The novel The Godmakers expands upon a storyline appearing in four short stories over a decade earlier:
- "You Take the High Road". Appeared in Astounding Science Fiction, May 1958;
- "Missing link". Appeared in Astounding Science Fiction February 1959;
- "Operation Haystack". Appeared in Astounding Science Fiction, May 1959; and
- "The Priests of Psi". Appeared in Fantastic Science Fiction Stories, February 1960.

==Plot summary==
The story focuses on Lewis Orne, an agent for a government agency which develops 'lost planets.' After correctly identifying a warlike civilization on the planet Hamal, he is drafted into Investigative Adjustment (I-A), which manages dangerous planets. Under the auspices of I-A, he travels to various planets in order to maintain peace throughout the galaxy.

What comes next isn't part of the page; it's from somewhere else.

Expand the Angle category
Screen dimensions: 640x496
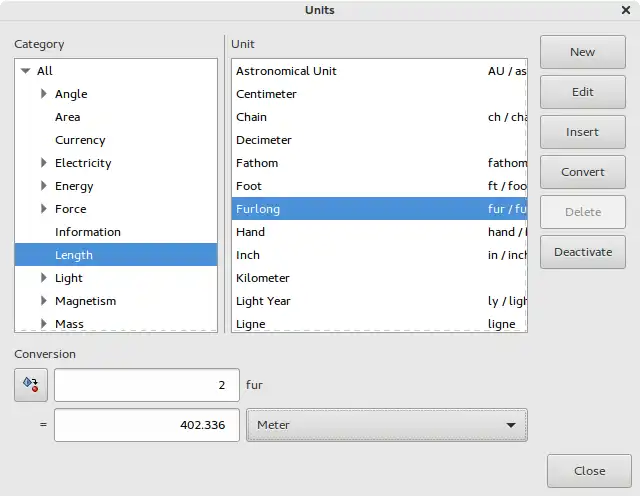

At the same time, the priests of the planet Amel, who practice 'religious engineering', set about creating a god, something they have done numerous times before: 'We do not know from what creature or thing the god will be born', the Abbod said. 'It could be one of you.' After resolving a number of dangerous situations, Lewis is injured and has a near-death experience. Following this, his psychic powers develop, and after passing a series of tests he becomes a god.

==Reception==

Colin Greenland reviewed The Godmakers for Imagine magazine, and stated that "For all his ever-expanding cosmic perspective, Herbert still writes characters who look and sound as if they'd been cut off the backs of cornflake packets."